• **PROBLEM DESCRIPTION**
Retype the material from the line with "This screenshot has" through the line with "click(1424, 273)", and nothing else.
##### SOURCE RECORDS #####
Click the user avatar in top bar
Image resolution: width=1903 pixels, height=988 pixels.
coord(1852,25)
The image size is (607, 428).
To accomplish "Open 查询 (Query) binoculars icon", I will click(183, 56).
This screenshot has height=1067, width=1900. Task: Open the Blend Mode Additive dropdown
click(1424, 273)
#####
##### SOURCE RECORDS #####
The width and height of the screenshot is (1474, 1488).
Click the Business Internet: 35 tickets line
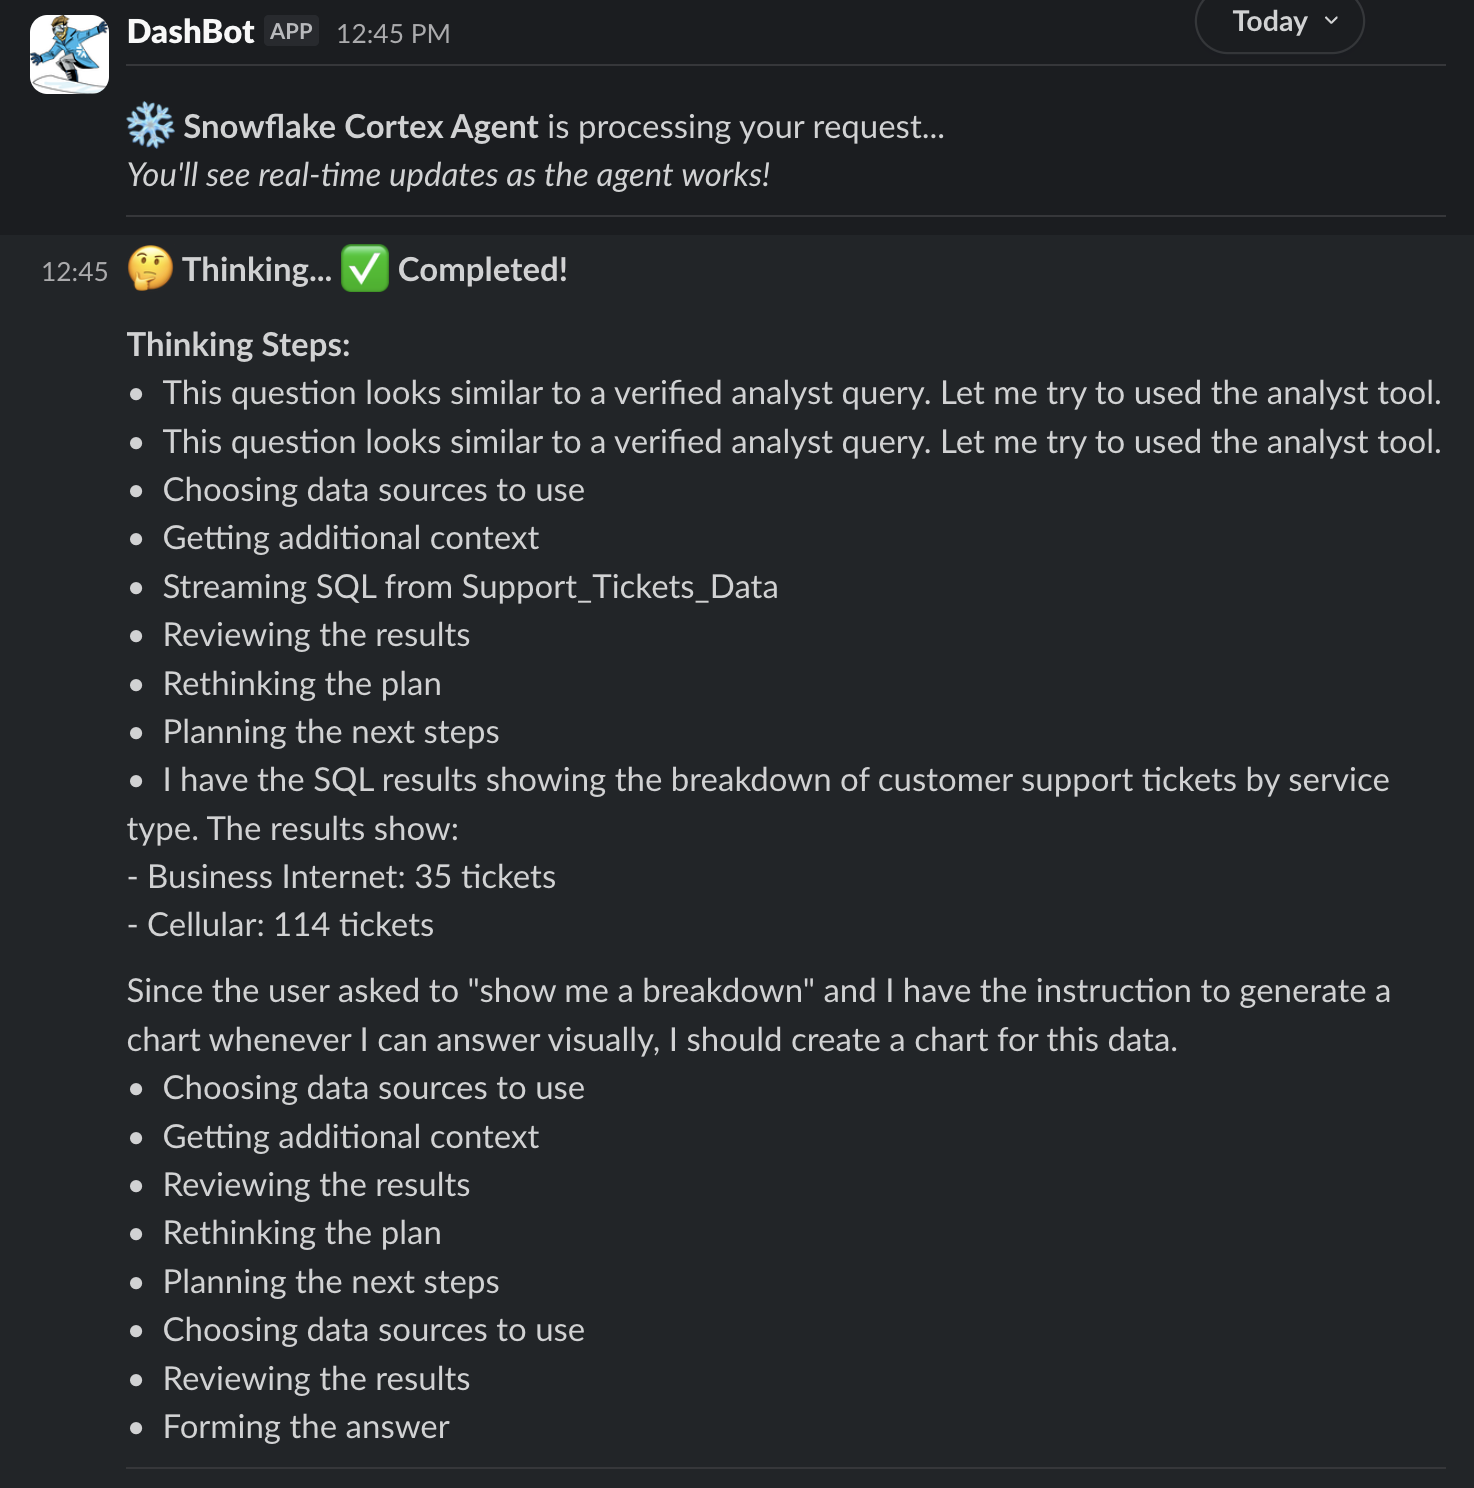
#####
• **COMPLETED EXERCISE**
This screenshot has height=1067, width=1900. Task: Open the Blend Mode Additive dropdown
click(1424, 273)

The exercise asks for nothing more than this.